Decidió que así era. De hecho había encargado unas cartulinas blancas, en las que, protegido por un rectángulo negro, podía leerse su nombre, y, debajo, subrayada, esa palabra: “creáloga”. Me enseñaron la tarjeta; no recuerdo quién, tal vez sea por culpa de la edad. Sorprendido, fui a verla. Había alquilado un local pequeño, en la Gran Vía.
-Así que usted es creáloga-dije.
-Eso es-respondió.
-¿Hay muchas?
-Hasta donde sé, sólo una, la única, que soy yo. Al menos en España.
-Comprendo. ¿Y en qué consiste su invento?

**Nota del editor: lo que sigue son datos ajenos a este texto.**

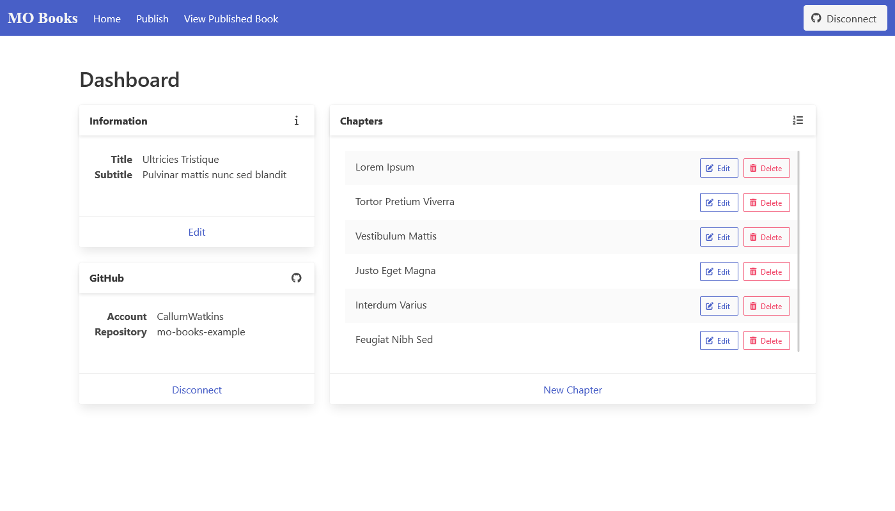The height and width of the screenshot is (511, 895).
Task: Open the Home nav item
Action: coord(107,19)
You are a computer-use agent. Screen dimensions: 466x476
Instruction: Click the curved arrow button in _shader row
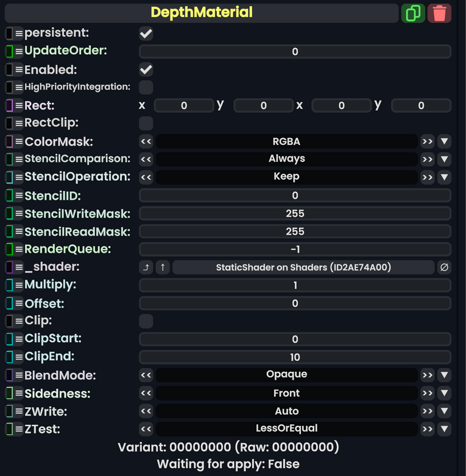146,267
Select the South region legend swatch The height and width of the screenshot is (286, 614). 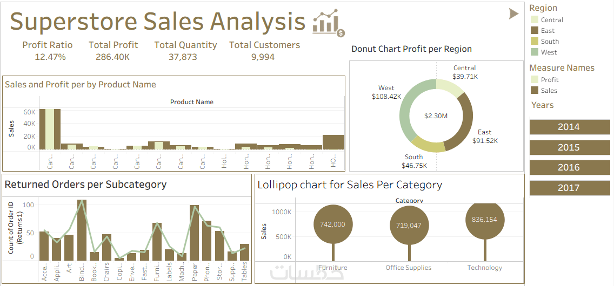click(x=535, y=42)
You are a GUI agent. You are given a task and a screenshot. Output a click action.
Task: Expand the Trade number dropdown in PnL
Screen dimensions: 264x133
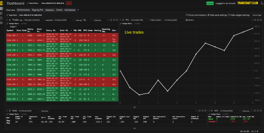156,20
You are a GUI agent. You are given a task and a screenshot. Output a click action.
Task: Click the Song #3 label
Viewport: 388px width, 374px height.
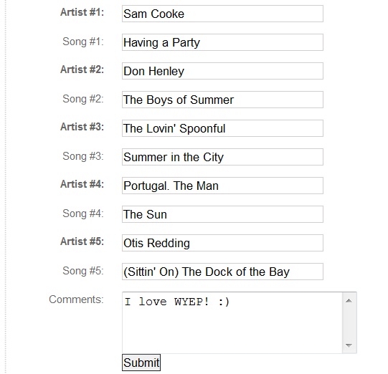pos(83,156)
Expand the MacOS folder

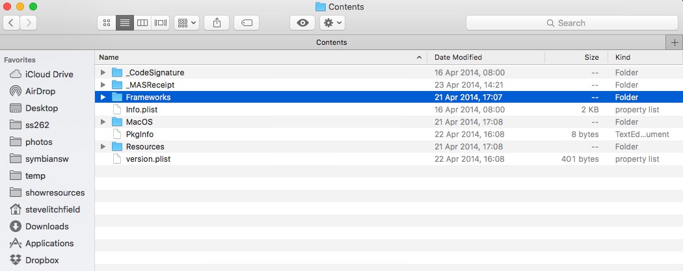click(103, 122)
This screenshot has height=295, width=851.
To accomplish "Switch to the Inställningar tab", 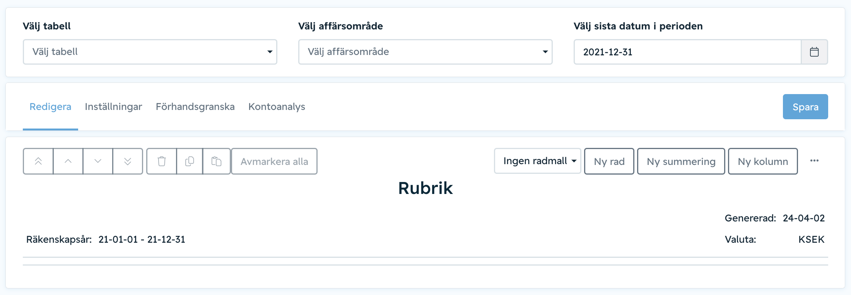I will (x=113, y=107).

-No es un invento-protestó.
-¿Cómo lo definiría?
-Es un trabajo. -De acuerdo. Un trabajo.
-Sirve para modernizar el idioma.
-¡Qué interesante!
-Me dedico a crear palabras.
-¿Podría darme un ejemplo?
-¡Claro! ¿Cómo se llama?
-¿Yo? Germán.
-Muy bien. Pues en su honor he creado “menrag”. Se habrá dado cuenta de que esa palabra está formada con las mismas letras de su nombre.
-Sí-respondí-¿Y qué es un “menrag”?
-Ese es el paso siguiente.
Se concentró y de un salto se encaramó a la pared. Logró dar dos pasos antes de saltar. Cuando cayó, estaba exhausta.
-¿Le parece que esta acción tiene nombre?
-Yo diría que no-contesté.
-Entonces-continuó, ufana-Esto que me ha visto hacer, y que puede repetir usted mismo si lo desea, es un “menrag”.
-¿En serio? ¿Ha creado esa palabra para mí?
-¡Por supuesto! ¿Cómo va a pagar? ¿Efectivo? ¿Tarjeta?
Pero, a causa de la emoción, yo ya había salido del local.